L'expérience maintenant. On peut voir en effet, comme toujours, les bons côtés ou les moins bons côtés de toute chose. On peut voir le verre à moitié vide ou à moitié plein, comme dit une expression française, alors on va essayer de le voir plutôt à moitié plein, sans oublier tout ce qui reste à faire. C'est un petit peu ce que j'ai essayé de vous expliquer tout à l'heure, mais pourquoi est-ce que je le dis de cette façon là ? On a vu au cours des années passées que la seule perspective européenne, le fait de savoir qu'il y avait l'objectif au bout d'un certain chemin, a eu des effets positifs, et que tous les pays concernés et les pays des Balkans, à des degrés divers, ont su emprunter ce chemin parce qu'il y avait cette perspective qui était, en elle-même, un levier. Là aussi tout de même, vous me pardonnerez de le faire, mais un petit coup de chapeau à la France. Parce que c'est sous présidence française, fin 2000, que nous avons mis sur la table les droits et les devoirs des uns et des autres. Ce que nous, pays déjà membre de l'Union européenne étions prêts à faire et ce que nous demandions, y compris la coopération avec le TPI qui est l'une des conditions cardinales, mais pas seulement.
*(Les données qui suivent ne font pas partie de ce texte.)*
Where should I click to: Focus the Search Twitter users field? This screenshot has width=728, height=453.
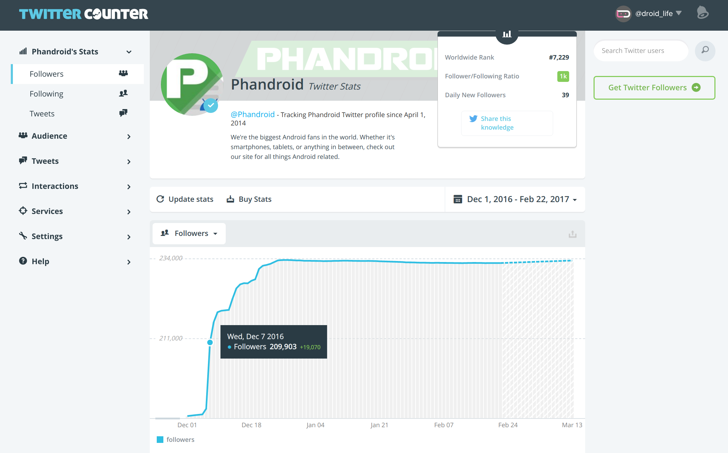(x=640, y=51)
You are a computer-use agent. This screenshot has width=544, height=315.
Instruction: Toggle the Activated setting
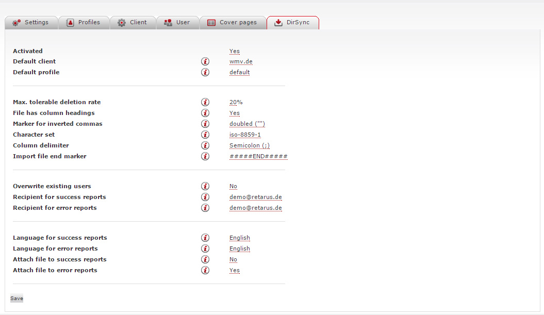[x=234, y=51]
Et je crois que la démarche a eu le mérite d'éclairer la voie, de se donner des repères. Et de se donner un objectif. Je n'ai pas la solution magique, mais entre cette petite idée que je vous ai donnée et puis l'expérience des 5 années passées, pour ne pas parler des dix années passées, eh bien oui, moi je conclus en étant positive.

Q - Je souhaiterais saluer la ministre et la remercier. Nous entendons souvent répéter que nous sommes un pays spécifique. J'en ai assez de cette spécificité. Dans quelle mesure les représentants de l'Union persévèreront dans l'idée de la spécificité ?
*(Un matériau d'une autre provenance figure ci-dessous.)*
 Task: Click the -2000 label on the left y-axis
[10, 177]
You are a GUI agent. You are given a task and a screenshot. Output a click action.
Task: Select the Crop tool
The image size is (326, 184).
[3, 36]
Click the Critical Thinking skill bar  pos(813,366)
R - Merci beaucoup, et merci d'avoir applaudi, cela veut dire que vous êtes nombreux à en avoir assez, et je trouve ça très bien, parce qu'il faut regarder l'avenir et se débarrasser du passé. Mais ça c'est plutôt vous que nous d'abord qui devez le souhaiter. Donc si vous êtes nombreux à le souhaiter, c'est déjà un très bon début. Nous, ce qu'on vous demande, c'est d'être des citoyens ordinaires d'un pays ordinaire, comme la France est un pays ordinaire, rien de négatif dans le mot "ordinaire". On vous le demande et on vous aide. Comment ? En vous montrant la direction, en vous disant si vous me le permettez, "donnant-donnant", voilà ce que vous devez faire, voilà ce que nous pouvons faire pour vous, voilà ce que nous pourrons faire encore mieux demain si vous progressez. C'est cela la démarche de Zagreb, il y a 5 ans. Les cartes sont sur la table, nous n'avons pas été passifs, vous non plus, lundi je crois que ce qui va se passer à Bruxelles est une étape très importante, je dis bien très importante pour votre pays. Parce que là, ça y est, vous mettez le pas dans l'avenir, il reste encore quelques petites choses à faire. Et ce n'est rien de le dire. Mais vous êtes dans des temps nouveaux. Alors, chacun maintenant doit faire un effort, mais vous aussi, je vous l'ai dit, je ne veux pas parler simplement d'une façon classique ou diplomatique, je vous ai dit aussi qu'il restait encore beaucoup de choses à faire, ça dépend d'abord de vous. Mais nous on est là pour vous aider, je vous le redis. Comme on l'a fait depuis des années. Nous France et nous membres de l'Union européenne, donc l'Union européenne. Mais pour résumer d'une formule, là aussi un autre proverbe français : "aidez-vous, le ciel vous aidera".